Antwoord schriftelijke vragen : Antwoord op vragen van het lid De Groot over EKO1000-vallen voor ratten en muizen
Vragen van het lid De Groot (D66) aan de Minister van Landbouw, Natuur en Voedselkwaliteit over de EKO1000-vallen (ingezonden 5 oktober 2020).
Antwoord van Minister Schouten (Landbouw, Natuur en Voedselkwaliteit) (ontvangen 30 november
            2020). Zie ook Aanhangsel Handelingen, vergaderjaar 2020–2021, nr. 492.
         
Vraag 1
            
Bent u bekend met het bestaan van de EKO1000-vallen, die onder andere gebruikt worden
               om muizen of ratten te vangen?
            
Antwoord 1
            
Ja.
Vraag 2
            
Bent u ook bekend met kritiek van de Dierenbescherming uit 2019 dat ratten en muizen
               door het gebruik van deze val onnodig lijden omdat zij langzaam verdrinken, in plaats
               van bedwelmd raken door een middel (EKOFIX100), zoals wordt beloofd door de producent?1
Antwoord 2
            
Ja.
Vraag 3
            
Kunt u toelichten of de EKO1000-val daarmee in strijd is met artikel 24 van de Wet
               natuurbescherming (dieren mogen niet onnodig lijden bij het doden)?
            
Antwoord 3
            
In artikel 3.10 van het Besluit natuurbescherming zijn de middelen aangewezen die
               geschikt zijn voor het vangen en doden van dieren, waarmee het verboden is om zich
               buiten gebouwen te bevinden. Kastvallen zijn uitgezonderd van deze aangewezen middelen
               en derhalve te gebruiken voor het bestrijden van onder meer zwarte ratten, bruine
               ratten en huismuizen. Indien in die kastvallen biociden worden gebruikt, dan moeten
               die een toelating van het College voor de toelating van gewasbeschermingsmiddelen
               en biociden (Ctgb) hebben. Het vangen en doden van dieren kan gepaard gaan met lijden.
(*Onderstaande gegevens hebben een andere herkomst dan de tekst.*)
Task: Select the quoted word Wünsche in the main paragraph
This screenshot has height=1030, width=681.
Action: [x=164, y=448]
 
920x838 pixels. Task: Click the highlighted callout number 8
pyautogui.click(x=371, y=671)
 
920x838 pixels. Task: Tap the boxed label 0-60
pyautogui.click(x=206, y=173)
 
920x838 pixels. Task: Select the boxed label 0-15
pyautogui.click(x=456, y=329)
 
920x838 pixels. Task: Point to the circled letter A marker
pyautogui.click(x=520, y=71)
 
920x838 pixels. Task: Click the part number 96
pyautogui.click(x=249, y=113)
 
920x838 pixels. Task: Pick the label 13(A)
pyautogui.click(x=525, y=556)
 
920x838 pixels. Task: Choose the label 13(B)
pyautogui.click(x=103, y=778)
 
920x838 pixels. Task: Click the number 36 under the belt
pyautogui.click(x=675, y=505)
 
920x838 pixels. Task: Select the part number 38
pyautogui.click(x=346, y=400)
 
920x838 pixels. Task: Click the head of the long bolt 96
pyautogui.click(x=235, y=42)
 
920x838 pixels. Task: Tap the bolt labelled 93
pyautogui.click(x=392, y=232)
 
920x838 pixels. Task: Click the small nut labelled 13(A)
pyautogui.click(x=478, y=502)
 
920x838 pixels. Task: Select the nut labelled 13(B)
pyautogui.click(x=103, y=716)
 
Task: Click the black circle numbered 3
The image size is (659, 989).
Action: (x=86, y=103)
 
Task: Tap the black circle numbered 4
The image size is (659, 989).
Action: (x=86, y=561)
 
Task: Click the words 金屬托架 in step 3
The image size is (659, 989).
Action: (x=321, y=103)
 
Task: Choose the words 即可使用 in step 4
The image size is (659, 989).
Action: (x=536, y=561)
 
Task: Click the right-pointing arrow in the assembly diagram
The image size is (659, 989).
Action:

               Volgens artikel 3.24, eerste en derde lid, van de Wet natuurbescherming dient onnodig
               lijden bij het te doden of te vangen dier voorkomen te worden. Navraag bij Wageningen
               University & Research (WUR) en het Kennis- en Adviescentrum Dierplagen leert dat er
               geen wetenschappelijke onderzoeksgegevens beschikbaar zijn op basis waarvan geconcludeerd
               kan worden dat de EKO1000-val leidt tot onnodig lijden.
            
Het uitgangspunt bij de bestrijding van knaagdieren is de aanpak volgens geïntegreerde
               knaagdierbeheersing (IPM). IPM betekent inzetten op preventie, het toepassen van niet-chemische
               middelen, en vervolgens het eventueel toepassen van chemische middelen. Door de strengere
               eisen voor toepassing van IPM bij de bestrijding van knaagdieren zal het gebruik van
               niet-chemische middelen, waaronder kastvallen zonder biociden, naar verwachting toenemen.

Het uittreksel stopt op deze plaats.